EXERCISE TASK: Could you copy out, verbatim, everything in the records below from the line containing "Task: Choose June 19 on the calendar" down to the line containing "(x=931, y=56)", with both of those lines included?

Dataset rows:
>>>

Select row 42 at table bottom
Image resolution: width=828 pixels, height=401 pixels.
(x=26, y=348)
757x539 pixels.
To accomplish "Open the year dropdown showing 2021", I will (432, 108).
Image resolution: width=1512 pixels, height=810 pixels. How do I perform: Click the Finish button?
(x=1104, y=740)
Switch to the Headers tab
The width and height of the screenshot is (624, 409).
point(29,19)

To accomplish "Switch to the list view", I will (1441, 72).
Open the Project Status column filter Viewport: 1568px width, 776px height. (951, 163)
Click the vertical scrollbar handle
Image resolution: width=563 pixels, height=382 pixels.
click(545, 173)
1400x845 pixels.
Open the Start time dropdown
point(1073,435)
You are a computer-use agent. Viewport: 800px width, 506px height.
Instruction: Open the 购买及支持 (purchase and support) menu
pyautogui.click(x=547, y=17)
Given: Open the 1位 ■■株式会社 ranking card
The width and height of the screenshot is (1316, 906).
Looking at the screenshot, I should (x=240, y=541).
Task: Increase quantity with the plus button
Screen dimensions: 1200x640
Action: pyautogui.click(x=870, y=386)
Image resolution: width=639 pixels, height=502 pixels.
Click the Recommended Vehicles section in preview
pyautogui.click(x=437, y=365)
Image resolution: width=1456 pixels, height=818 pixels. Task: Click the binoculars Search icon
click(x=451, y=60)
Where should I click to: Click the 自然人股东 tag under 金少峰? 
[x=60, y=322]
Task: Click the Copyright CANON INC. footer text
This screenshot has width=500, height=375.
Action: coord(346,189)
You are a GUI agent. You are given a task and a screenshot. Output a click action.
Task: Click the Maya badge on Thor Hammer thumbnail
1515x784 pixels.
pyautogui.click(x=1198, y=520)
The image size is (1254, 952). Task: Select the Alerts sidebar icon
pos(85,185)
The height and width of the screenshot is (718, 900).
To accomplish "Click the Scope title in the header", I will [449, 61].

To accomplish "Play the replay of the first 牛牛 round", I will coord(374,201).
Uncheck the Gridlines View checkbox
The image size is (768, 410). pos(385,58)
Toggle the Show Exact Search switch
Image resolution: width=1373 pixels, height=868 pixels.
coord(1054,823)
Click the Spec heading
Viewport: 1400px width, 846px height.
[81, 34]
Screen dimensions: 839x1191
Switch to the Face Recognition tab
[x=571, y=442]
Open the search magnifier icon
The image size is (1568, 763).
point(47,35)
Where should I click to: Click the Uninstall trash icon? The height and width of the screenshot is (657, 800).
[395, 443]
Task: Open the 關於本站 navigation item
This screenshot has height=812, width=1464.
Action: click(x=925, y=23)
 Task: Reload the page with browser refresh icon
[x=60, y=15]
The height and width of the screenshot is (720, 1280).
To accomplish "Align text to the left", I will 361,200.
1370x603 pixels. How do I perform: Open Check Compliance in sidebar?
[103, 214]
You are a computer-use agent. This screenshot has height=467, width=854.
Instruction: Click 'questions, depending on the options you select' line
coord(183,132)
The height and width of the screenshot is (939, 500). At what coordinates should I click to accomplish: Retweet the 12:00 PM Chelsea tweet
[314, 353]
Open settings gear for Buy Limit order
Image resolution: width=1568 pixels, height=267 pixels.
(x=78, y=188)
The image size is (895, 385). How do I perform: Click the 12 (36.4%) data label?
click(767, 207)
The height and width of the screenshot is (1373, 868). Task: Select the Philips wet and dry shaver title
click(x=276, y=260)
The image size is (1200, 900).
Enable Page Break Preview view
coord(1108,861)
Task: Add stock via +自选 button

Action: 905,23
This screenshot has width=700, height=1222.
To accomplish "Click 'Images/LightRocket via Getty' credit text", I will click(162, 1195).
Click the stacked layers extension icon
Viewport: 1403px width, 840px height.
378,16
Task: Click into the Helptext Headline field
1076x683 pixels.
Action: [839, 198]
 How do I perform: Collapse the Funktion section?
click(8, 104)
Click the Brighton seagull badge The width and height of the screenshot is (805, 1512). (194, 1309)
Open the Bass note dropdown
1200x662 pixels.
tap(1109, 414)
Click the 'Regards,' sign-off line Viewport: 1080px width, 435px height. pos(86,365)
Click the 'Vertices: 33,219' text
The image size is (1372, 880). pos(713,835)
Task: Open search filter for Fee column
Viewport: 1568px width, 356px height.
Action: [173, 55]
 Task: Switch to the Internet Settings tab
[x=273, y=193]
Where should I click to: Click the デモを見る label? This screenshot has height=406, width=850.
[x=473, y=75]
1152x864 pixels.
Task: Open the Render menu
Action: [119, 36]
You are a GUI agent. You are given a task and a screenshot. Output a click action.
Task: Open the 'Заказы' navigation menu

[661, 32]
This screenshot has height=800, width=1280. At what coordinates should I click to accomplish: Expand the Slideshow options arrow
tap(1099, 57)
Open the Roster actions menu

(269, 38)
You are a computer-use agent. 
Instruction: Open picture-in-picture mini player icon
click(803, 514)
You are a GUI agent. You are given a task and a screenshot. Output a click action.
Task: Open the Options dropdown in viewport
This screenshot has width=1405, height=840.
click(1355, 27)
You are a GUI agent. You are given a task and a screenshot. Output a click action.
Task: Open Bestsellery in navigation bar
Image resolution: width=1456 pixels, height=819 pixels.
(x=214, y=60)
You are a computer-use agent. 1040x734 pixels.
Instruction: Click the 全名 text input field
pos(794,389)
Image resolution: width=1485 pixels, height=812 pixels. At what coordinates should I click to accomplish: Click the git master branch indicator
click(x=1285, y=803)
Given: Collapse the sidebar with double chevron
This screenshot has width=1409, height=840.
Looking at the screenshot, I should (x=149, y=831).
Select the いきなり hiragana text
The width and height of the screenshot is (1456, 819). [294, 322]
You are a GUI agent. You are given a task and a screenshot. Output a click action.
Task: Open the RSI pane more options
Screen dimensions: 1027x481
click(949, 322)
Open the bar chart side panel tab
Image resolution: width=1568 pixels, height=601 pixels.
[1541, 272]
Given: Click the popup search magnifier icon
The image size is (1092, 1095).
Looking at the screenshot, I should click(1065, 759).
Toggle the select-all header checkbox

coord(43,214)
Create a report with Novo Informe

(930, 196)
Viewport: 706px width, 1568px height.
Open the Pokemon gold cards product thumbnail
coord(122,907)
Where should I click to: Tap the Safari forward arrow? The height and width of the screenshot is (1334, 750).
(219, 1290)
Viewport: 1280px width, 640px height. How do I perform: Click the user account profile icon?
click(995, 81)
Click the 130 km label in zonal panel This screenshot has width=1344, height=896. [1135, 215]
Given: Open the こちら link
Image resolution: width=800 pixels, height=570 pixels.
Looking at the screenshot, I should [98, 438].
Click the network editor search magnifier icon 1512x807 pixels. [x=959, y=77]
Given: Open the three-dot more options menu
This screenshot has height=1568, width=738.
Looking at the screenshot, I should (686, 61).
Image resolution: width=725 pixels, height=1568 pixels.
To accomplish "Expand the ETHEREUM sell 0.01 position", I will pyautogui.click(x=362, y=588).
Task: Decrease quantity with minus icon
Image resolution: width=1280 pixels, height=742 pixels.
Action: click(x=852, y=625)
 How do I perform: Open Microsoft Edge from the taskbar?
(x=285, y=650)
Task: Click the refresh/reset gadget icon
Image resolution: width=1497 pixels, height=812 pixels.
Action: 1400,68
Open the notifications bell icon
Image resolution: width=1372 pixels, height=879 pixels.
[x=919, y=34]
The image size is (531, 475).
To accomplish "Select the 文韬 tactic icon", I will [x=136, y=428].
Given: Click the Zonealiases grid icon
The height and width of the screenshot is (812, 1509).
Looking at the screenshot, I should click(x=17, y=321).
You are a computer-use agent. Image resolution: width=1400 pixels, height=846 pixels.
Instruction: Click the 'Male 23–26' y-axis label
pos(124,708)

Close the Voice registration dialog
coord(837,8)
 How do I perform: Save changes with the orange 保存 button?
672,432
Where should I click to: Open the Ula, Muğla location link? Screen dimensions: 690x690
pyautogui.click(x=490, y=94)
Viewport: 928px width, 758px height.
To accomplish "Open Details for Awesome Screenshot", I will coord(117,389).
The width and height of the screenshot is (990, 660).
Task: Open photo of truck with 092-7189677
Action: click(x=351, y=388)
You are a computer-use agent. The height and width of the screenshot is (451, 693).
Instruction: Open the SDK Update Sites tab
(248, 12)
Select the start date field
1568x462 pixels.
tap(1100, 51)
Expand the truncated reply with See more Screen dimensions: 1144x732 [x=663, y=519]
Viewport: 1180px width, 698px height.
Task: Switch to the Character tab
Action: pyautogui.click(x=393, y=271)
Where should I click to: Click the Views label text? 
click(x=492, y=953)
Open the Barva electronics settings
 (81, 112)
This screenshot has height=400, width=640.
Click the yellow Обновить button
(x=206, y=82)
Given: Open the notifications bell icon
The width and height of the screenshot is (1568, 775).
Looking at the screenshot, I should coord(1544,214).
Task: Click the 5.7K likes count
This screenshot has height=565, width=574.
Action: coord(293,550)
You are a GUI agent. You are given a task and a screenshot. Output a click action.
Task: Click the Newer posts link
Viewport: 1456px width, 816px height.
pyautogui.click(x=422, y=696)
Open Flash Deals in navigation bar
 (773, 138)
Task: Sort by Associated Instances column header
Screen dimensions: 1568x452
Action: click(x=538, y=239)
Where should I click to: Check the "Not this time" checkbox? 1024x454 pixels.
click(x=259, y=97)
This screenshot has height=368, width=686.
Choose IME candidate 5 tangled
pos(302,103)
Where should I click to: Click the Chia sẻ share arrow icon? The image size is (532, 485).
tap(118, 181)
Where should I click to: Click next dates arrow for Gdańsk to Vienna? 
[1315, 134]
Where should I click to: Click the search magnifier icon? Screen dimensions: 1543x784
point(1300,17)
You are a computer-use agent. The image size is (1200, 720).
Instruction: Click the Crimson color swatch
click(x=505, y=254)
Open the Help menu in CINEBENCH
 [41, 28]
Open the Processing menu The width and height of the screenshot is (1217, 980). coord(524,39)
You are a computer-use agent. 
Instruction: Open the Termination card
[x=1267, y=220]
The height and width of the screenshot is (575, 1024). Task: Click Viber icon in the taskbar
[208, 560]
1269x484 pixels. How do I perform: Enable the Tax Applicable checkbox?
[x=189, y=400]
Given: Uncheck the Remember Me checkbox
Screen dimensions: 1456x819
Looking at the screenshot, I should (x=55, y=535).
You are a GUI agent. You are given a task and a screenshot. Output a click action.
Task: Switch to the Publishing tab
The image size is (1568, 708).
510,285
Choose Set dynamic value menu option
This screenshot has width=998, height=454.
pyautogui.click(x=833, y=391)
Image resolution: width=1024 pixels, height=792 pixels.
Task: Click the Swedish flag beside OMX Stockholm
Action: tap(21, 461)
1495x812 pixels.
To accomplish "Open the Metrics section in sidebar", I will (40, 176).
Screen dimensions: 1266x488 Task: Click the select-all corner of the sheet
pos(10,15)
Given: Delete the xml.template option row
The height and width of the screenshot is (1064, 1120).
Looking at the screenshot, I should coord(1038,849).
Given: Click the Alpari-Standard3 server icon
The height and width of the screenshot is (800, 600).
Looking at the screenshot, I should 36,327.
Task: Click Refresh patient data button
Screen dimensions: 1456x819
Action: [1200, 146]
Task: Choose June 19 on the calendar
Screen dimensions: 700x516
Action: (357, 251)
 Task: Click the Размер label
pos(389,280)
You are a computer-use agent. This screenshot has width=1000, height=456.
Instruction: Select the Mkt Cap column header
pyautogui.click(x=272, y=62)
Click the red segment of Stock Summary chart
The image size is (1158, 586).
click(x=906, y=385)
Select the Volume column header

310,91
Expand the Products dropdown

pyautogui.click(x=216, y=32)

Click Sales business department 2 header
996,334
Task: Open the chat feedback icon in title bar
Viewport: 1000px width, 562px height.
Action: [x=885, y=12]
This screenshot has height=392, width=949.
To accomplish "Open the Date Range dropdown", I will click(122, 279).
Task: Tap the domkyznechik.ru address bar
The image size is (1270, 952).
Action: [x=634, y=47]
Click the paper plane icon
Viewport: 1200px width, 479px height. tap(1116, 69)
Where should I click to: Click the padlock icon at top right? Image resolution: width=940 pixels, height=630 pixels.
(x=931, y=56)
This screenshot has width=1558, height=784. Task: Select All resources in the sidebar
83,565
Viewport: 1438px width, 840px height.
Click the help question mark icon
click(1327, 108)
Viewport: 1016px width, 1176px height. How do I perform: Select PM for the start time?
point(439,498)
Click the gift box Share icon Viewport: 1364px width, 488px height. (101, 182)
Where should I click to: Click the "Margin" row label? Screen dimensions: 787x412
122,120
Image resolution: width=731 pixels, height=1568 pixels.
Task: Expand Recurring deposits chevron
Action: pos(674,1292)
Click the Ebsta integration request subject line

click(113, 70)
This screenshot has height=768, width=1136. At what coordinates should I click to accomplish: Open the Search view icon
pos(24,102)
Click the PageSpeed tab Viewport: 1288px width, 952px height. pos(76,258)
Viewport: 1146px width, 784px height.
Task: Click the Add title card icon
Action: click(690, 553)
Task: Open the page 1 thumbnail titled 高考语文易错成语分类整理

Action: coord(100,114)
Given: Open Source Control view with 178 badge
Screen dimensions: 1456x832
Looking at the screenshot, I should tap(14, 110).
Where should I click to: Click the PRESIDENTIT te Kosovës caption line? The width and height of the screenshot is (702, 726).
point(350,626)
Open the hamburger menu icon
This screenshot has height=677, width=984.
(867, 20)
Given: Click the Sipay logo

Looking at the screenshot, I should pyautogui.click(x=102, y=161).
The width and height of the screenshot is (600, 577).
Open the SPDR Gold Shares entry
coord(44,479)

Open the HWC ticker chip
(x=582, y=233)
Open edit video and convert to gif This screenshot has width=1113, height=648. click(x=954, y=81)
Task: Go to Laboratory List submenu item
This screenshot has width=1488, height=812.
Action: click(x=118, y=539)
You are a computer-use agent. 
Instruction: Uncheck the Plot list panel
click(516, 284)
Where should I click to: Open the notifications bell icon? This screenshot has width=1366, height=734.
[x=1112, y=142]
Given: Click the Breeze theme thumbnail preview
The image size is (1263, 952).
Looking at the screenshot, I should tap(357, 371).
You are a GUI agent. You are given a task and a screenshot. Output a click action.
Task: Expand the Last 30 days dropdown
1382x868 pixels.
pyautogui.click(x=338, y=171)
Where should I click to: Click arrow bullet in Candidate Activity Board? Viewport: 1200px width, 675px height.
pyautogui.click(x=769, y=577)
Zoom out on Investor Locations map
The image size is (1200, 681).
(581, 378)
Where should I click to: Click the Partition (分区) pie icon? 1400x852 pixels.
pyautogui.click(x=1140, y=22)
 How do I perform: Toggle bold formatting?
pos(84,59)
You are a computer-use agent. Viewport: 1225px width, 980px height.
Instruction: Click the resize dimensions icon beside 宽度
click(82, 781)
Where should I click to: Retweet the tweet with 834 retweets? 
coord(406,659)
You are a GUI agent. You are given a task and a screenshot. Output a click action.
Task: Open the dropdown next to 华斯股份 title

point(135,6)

<<<

WORKED ANSWER:
Task: Choose June 19 on the calendar
Screen dimensions: 700x516
Action: (357, 251)
 Task: Click the Размер label
pos(389,280)
You are a computer-use agent. This screenshot has width=1000, height=456.
Instruction: Select the Mkt Cap column header
pyautogui.click(x=272, y=62)
Click the red segment of Stock Summary chart
The image size is (1158, 586).
click(x=906, y=385)
Select the Volume column header

310,91
Expand the Products dropdown

pyautogui.click(x=216, y=32)

Click Sales business department 2 header
996,334
Task: Open the chat feedback icon in title bar
Viewport: 1000px width, 562px height.
Action: [x=885, y=12]
This screenshot has height=392, width=949.
To accomplish "Open the Date Range dropdown", I will click(122, 279).
Task: Tap the domkyznechik.ru address bar
The image size is (1270, 952).
Action: [x=634, y=47]
Click the paper plane icon
Viewport: 1200px width, 479px height. tap(1116, 69)
Where should I click to: Click the padlock icon at top right? Image resolution: width=940 pixels, height=630 pixels.
(x=931, y=56)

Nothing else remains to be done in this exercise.